During surgery purulent infective necrotic lesion involving lower half of the kidney, the pelvis and upper ureter were removed and sent for routine histopathology. No frozen sections were obtained.
The upper half of the kidney was healthy and was salvaged. An uretero-calicostomy with closure of open calyx was performed with an omental wrap.
Histopathology reported invasive mucormycosis.
Amphotericin B was started and the kidney re-explored. Frozen sections were sent this time which showed mucormycosis in omental tissue therefore complete surgical excision of remaining renal tissue was performed including involved omentum.
Postoperative recovery uneventful. Patient later developed Amphoreticin B induced pancreatitis which was managed conservatively.
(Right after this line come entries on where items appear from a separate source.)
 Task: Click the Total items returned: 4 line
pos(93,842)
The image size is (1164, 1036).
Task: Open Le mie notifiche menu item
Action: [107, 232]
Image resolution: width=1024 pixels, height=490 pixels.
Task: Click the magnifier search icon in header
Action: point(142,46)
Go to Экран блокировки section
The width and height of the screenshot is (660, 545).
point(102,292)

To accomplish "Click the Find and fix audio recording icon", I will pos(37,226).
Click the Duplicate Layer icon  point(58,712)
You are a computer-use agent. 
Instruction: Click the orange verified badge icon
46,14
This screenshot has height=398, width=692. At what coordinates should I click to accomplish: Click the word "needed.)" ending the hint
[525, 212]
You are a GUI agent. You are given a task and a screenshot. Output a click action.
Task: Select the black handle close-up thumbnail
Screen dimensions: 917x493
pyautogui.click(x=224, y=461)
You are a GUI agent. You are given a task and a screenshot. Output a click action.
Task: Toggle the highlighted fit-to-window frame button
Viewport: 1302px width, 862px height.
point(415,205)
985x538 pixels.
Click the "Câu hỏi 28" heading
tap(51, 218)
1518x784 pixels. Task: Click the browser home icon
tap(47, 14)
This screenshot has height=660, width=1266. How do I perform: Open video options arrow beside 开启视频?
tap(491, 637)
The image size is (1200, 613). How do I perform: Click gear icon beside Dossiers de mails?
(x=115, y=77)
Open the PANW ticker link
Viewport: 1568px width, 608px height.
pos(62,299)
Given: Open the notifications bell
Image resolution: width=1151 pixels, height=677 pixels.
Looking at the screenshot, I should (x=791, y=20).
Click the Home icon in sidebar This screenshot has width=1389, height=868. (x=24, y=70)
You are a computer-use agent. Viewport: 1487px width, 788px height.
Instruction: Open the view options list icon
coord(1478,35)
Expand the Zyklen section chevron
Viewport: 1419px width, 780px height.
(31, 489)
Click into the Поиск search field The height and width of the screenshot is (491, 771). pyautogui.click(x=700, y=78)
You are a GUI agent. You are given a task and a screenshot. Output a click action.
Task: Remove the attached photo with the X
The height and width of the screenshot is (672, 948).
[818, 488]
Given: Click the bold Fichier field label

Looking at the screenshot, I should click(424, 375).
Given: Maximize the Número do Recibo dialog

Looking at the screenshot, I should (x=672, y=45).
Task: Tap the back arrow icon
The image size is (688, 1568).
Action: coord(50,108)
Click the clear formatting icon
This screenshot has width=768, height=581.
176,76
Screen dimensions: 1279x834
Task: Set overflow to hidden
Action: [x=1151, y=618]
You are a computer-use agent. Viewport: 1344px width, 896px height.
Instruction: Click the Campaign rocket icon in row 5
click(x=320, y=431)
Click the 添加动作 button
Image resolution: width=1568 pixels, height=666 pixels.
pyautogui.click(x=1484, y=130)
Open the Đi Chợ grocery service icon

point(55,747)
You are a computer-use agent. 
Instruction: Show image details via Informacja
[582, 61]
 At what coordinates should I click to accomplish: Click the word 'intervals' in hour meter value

Patient was lost to follow up for two years. Recent outpatient visit showed healthy recovery with normal BMI and normal right kidney function with no left renal bed recurrence.
Renal mucormycosis in an immunocompetent child is very rare. This case highlights the importance of sending frozen sections in a purulent necrotic lesion.
14:32 - 14:36
S10-4 (MWCP)
Seppo TASKINEN
Helsinki University Hospital, Helsinki, FINLAND
ABSTRACT
A myelomeningocele patient was on anticholinergic medication and the CIC program. Previously he had undergone an ACE operation. Because of difficulties in performing CIC on a wheelchair, a continent spiral Monti operation was performed at the age of 16 years. Four months later he was operated on because of intestinal obstruction. Two years later he was operated on because of intestinal volvulus around the vascular pedicle in another hospital by adult surgeons. The patient was remitted back to the pediatric hospital because the risk for recurrent volvulus. The family was worried and asked for a solution to the problem, even if the continent stoma had to be removed. In the operation, the vascular pedicle's location prevented its hiding. On the other hand, the location of the spiral Monti was completely retroperitoneal. It was decided to rely on the collateral blood supply and the vascular pedicle was ligated. In the four-month follow-up spiral, Monti is still working well.
In rare cases, the vascular pedicle of the continent stoma can lead to life-threatening intestinal volvulus. Our case indicates that at least in some cases collateral blood supply may be sufficient for continent stoma if the vascular pedicle must be transected.